Unfortunately, the patient didn’t tell Goldberg. So when tests showed higher cholesterol levels, Goldberg called to increase her dosage. That’s when the woman confessed that she had stopped taking the medication.
“Instead of telling the doctor, some patients [act] on their own,” Goldberg says. “That’s one of the most dangerous things you can do.”
The medicine your doctor prescribes is designed to keep you healthy — and the side effects you’ve heard about might be rare or insignificant.
If you’re having problems with medication, ask to be switched to another that won’t affect you the same way.
7. You’re not interested in sex lately.
“People are pretty open about their physical complaints, but they’re not so open about sexual issues,” says Judie Brock, certified nurse-midwife at Cooley Dickinson Center for Midwifery Care, in Northampton, Mass.
But women need to talk about emotional and sexual health with their doctor, because it can be a symptom of a physical problem. Loss of desire can signal health issues, such as chronic stress, anxiety, depression or even anorexia. Some pre-menopausal symptoms can also cause sexual problems, such as vaginal dryness.
8. That surgery years ago doesn’t matter.
When you see your doctor, especially for the first time, share the details of your medical history – including the tonsillectomy you had at age 4. Your physician needs background information to diagnose and prescribe the best treatment for you.
Write down your history beforehand, so you don’t forget to mention something important.

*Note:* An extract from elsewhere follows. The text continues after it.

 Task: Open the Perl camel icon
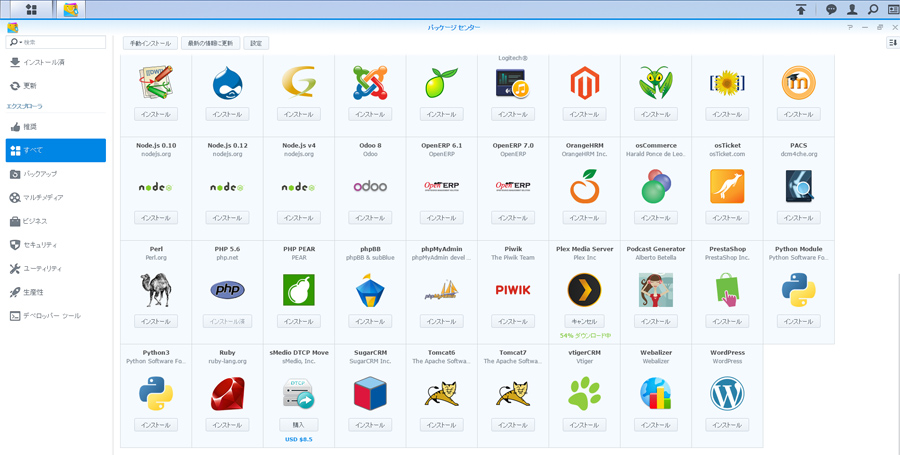[156, 290]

How detailed should you be? Tell the doctor about any major illnesses in your immediate family and your previous major illnesses, past surgeries and current conditions. List all medications you’re taking, including vitamins and herbal supplements, along with any adverse reactions you’ve had.
Had any recent X-rays or medical tests? Bring the films or results, if possible.

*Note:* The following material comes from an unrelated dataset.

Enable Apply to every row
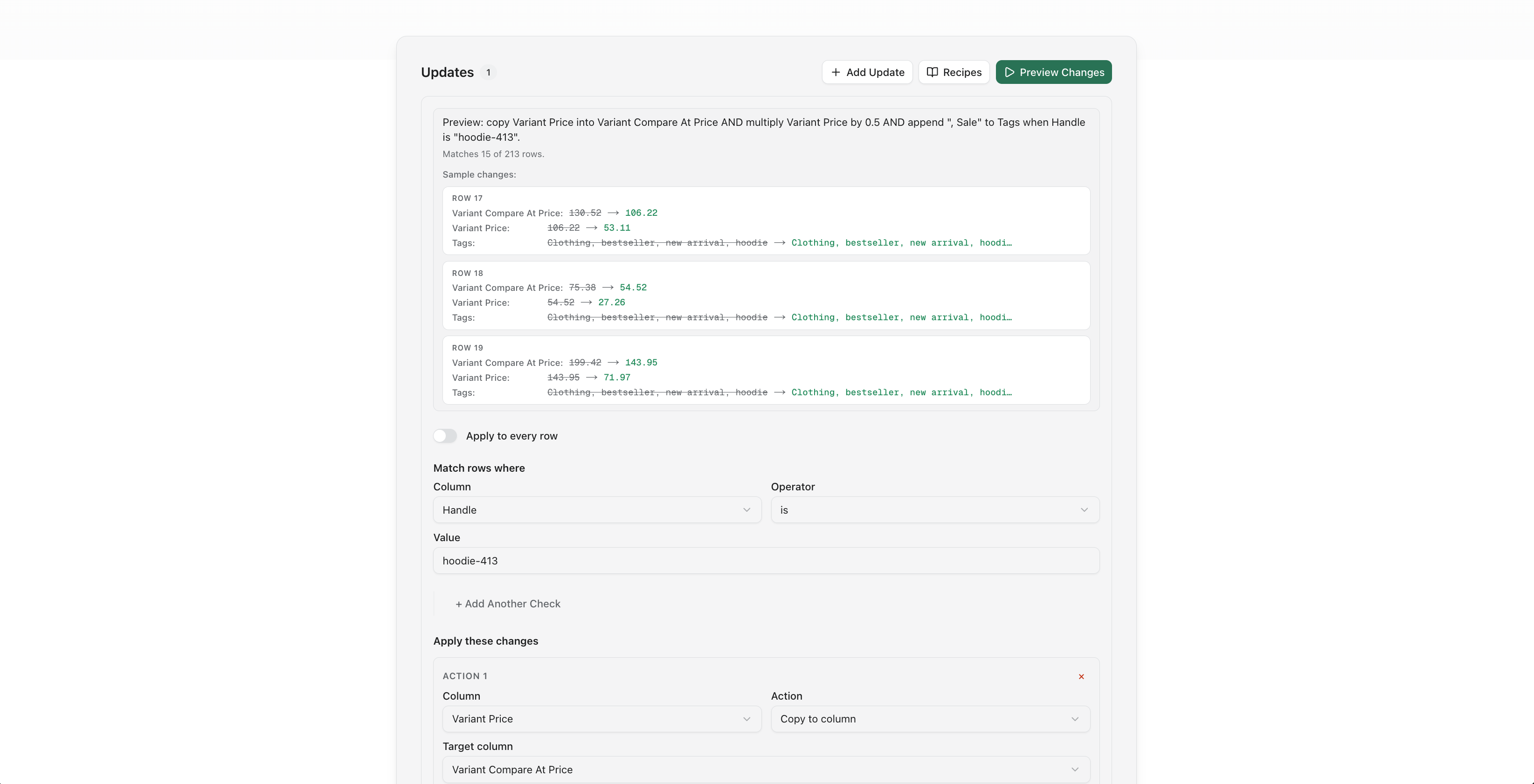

Besides medical history, jot notes about current symptoms. If you’re having headaches, for example, how often do they occur and at what time of day? How painful are they? What type of pain do they cause – sharp or dull throbbing?
There’s an advantage to being well prepared: You’ll get better treatment.
“If you walk in with a record – even just some notes – and can say ‘I’ve given this some thought,’ you’ll be taken a lot more seriously by the doctor,” Clancy says.